The violence has been bad. We’ve been involved in a drive by shooting, where I was nearly rundown by the gunmen fleeing the scene and they threw their loaded guns out the windows of their car at my family as we were walking into the house. Shortly after that, a young male had his entire belly split open during an attempted robbery and he collapsed in front of my house. I held his organs in place with my hands because I was still a medic at that point and the police needed help. Turns out he had just murdered an innocent person and his injuries occurred while his victim tried to defend himself. It was awful..
Our car has been broken into countless times as well as stolen and totalled once.
Gunfire is a daily event and there was literally a hostage crisis a few doors down from my house. Some guy was firing off what I believe was an AR-15 in the middle of the street. He then went into a house and held the people hostage. We ended up being evacuated from our home late at night and the kids have been afraid to live here ever since.

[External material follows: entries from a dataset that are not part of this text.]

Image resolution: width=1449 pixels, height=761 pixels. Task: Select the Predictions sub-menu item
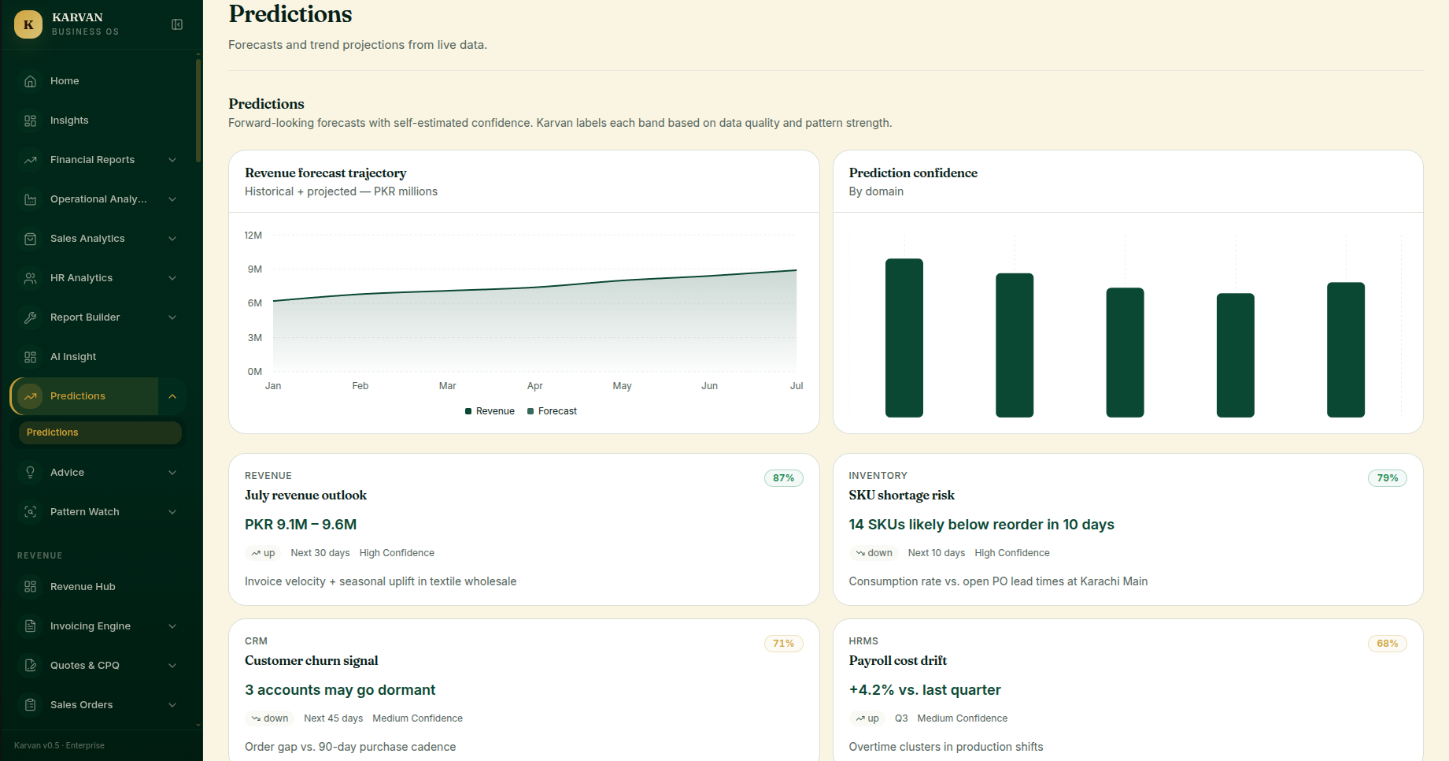coord(100,432)
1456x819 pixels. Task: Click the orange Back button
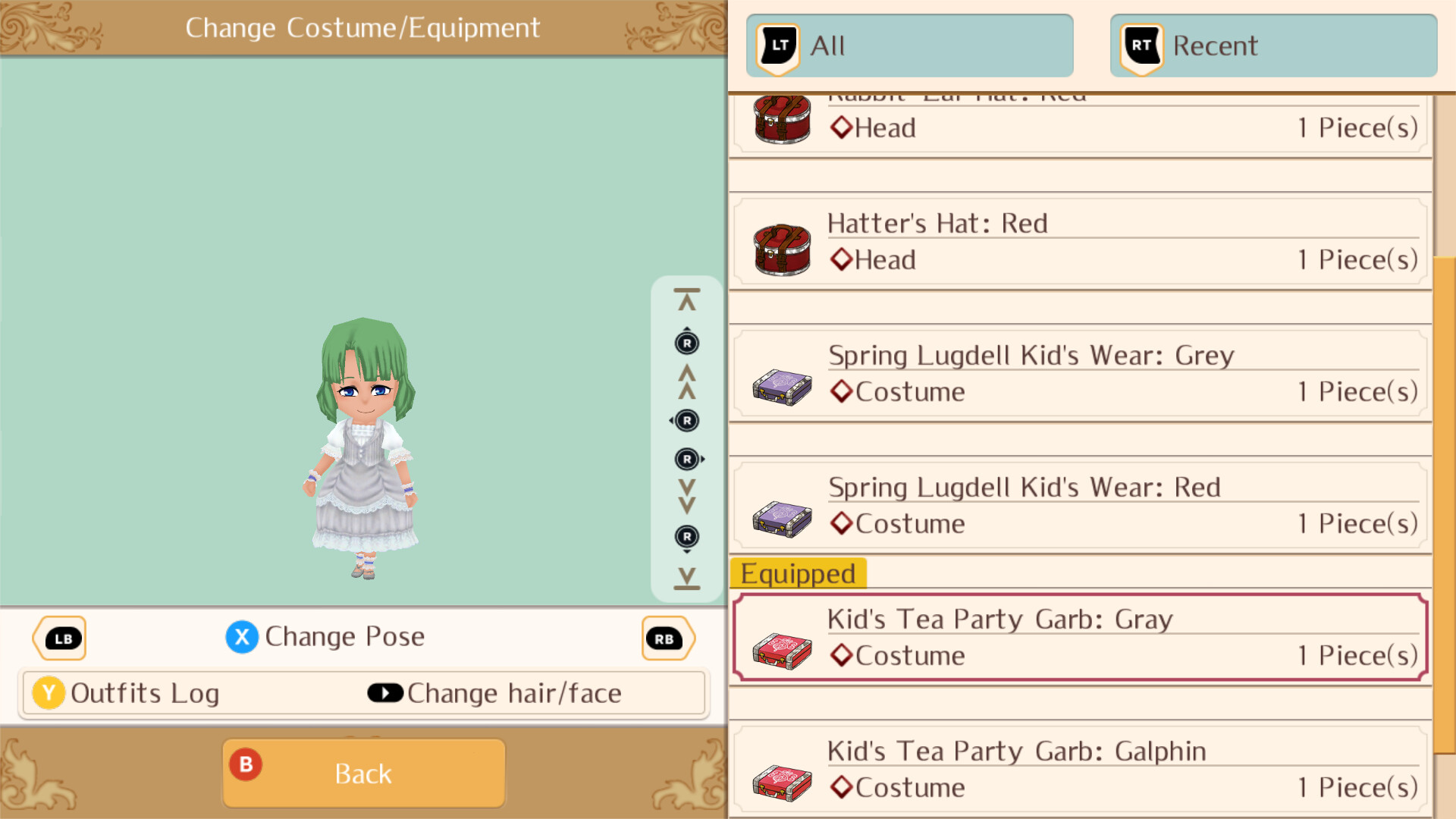pos(364,774)
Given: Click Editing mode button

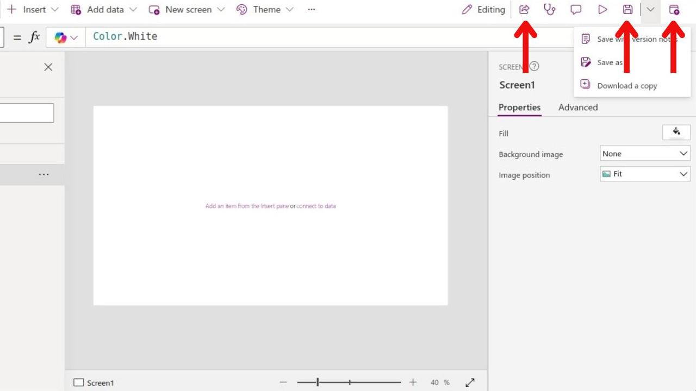Looking at the screenshot, I should tap(483, 10).
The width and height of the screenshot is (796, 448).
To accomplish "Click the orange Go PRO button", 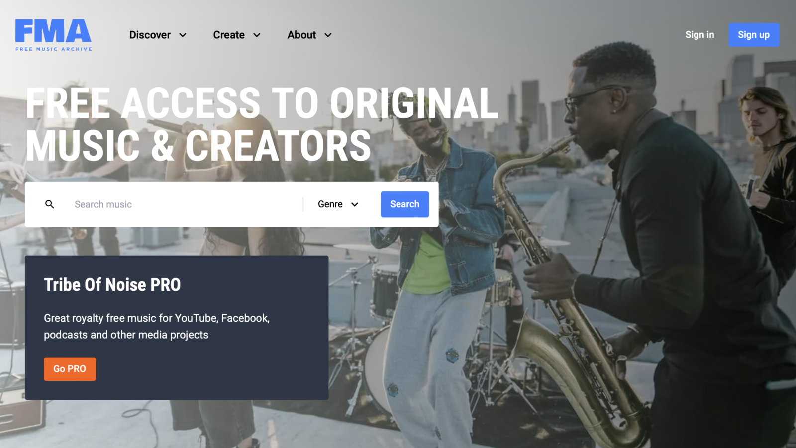I will (x=70, y=369).
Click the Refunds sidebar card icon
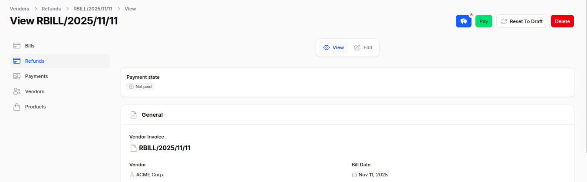Screen dimensions: 587x182 coord(17,61)
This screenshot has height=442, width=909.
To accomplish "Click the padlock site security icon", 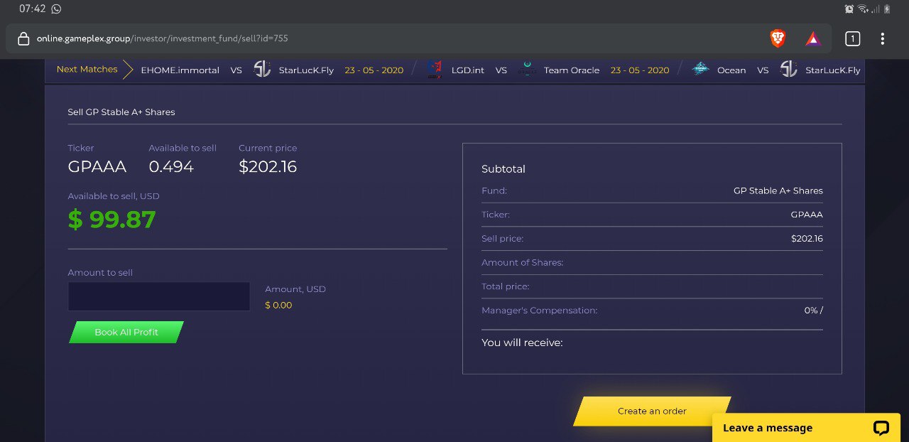I will coord(23,39).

This doesn’t include our house being shot at or gang violence that has spilled out into the streets. We’re surrounded by drug houses and have had prostitutes and dealers meeting people in front of our house, in broad daylight.
The list goes on and on and on. The kids don’t get to play outside because it’s not safe.
Tonight, Lizze and I were getting ready for bed and we heard a very loud crash against our house. When Maggie was still around, she made us feel much safer. I would have taken her outside with me to figure out what happened. Unfortunately, Ruby isn’t exactly threatening and clocks in at a massive 5lbs.
Lizze investigated from inside the house and I went outside to see what happened. Turns out that someone had thrown two trash cans at our back window. How the window didn’t shatter I don’t know but I’m pretty grateful it didn’t.
Whoever did this was gone before I got back there. Truthfully, it was best I didn’t find anyone because it was a stupid risk running out there. I shouldn’t have gone out there.
There’s no point in calling the police because what are they going to do and we’ve been down that road too many times already.
I’m so overwhelmed and we have no options. We have nowhere to go and there’s zero chance of us getting a home in a better neighborhood. I’ve been doing everything I can but my hands are tied in so many areas of my life. It’s a truly horrible feeling.
At the same time, as much as I hate our house and where we live, I’m grateful we have a home and a neighborhood that’s not any worse than what we have currently.
I’m feeling very overwhelmed and my adrenaline is still surging from tonight’s incident. Lizze was pretty shaken and it startled Elliott awake. I’m hoping he goes back to sleep and we can as well.